Finitude is the most capacious and enabling of the attributes we share with others, because unlike the particular way in which each of us looks, thinks, walks, and speaks, that connects us to a few other beings, it connects us to every other being. Since finitude marks the point where we end and others begin, spatially and temporally, it is also what makes room for them--and acknowledging these limits allows us to experience the expansiveness for which we yearn, because it gives us a powerful sense of our emplacement within a larger Whole. Unfortunately, though, finitude is the most narcissistically injurious of all the qualities we share with others, and therefore the one we are most likely to see in them, and deny in ourselves.
One day you will die. This is an astonishingly hard concept to accept. Many, I imagine, never do, at least not until death intrudes upon them. Death is always something that happens to somebody else, not to me--I've even rejected it in this very paragraph, by opening in the second person. A more truthful beginning would be: One day I will die.

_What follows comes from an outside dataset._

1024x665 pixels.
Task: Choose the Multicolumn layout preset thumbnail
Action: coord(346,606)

The thesis of Kaja Silverman's book is that the unwillingness or inability to see ourselves as mortal is the greatest cause of suffering, cruelty and violence in human history, and that if we recognize mortality (what she calls "finitude" above") as the essential similarity between all of us--we become capable of the very transcendent experience we seek by denying death. She calls this "analogical thinking," and traces it through a series of works from Ovid, Leonardo, Rilke, Freud, Terence Malick, and contemporary painter Gerhard Richter. Silverman works mostly in a psychoanalytic vein, yet the breadth of the study makes it incredibly persuasive.

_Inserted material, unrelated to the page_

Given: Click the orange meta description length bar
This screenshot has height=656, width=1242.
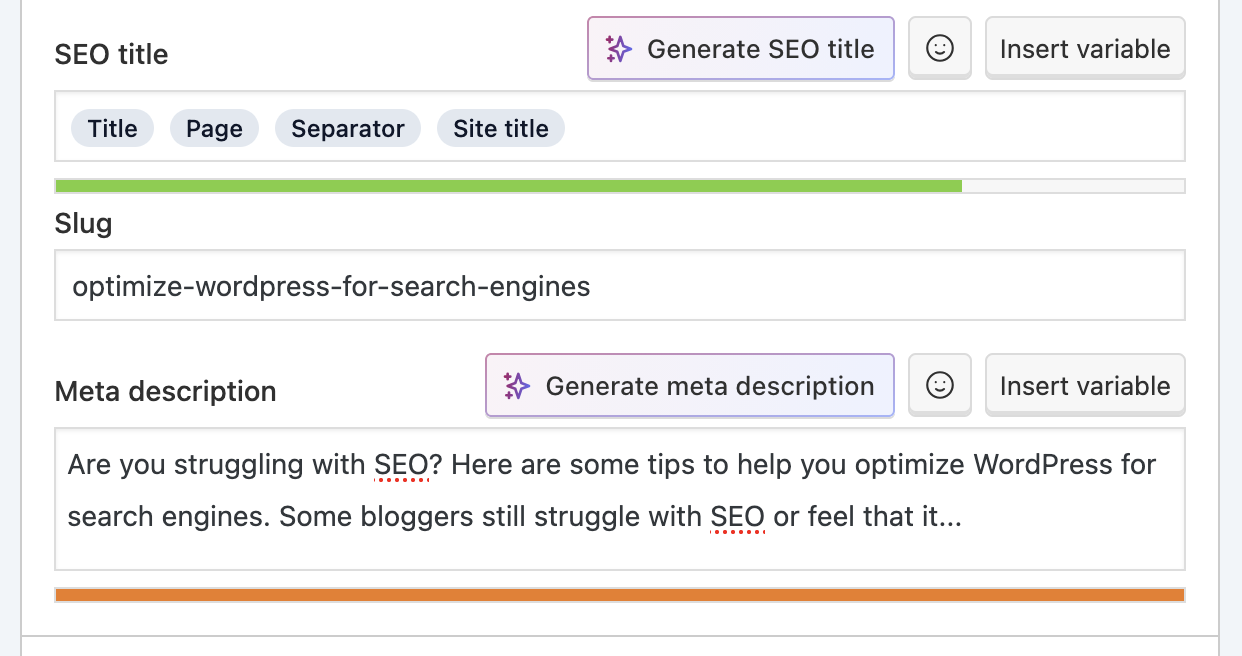Looking at the screenshot, I should 620,595.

The fundamental story of this way of thinking, she argues, is the story of Orpheus, whose gaze at Eurydice banishes her back to a land of death from which he is excluded. Boldly, Silverman argues that there is an "Orpheus inside every Oedipus," shoving Freud's quintessential human narrative aside to argue for another primal story.
I thought this book was incredible. I think it ought to resonate with anyone who has felt the fear of death, and especially those of us who have found some comfort in the idea that if it is an inscrutable terror, it is an inscrutable terror that each of one us will face. For Silverman (and every other atheist critic, to be sure) religion is an offshoot of man's fear of death. The violence done in religion's name, then, is sadly consistent with its purpose, which is to say, "Death for thee, but not for me." I'm not willing to go that far, but I think that Silverman's thinking can be accommodated by a believing psyche, as her brief thoughts on analogical thinking in Donne shows.
Perhaps most impressive: Flesh of My Flesh is a rigorous and thoughtful piece of academic criticism that is neither unintelligible nor pointless. That's a rare breed.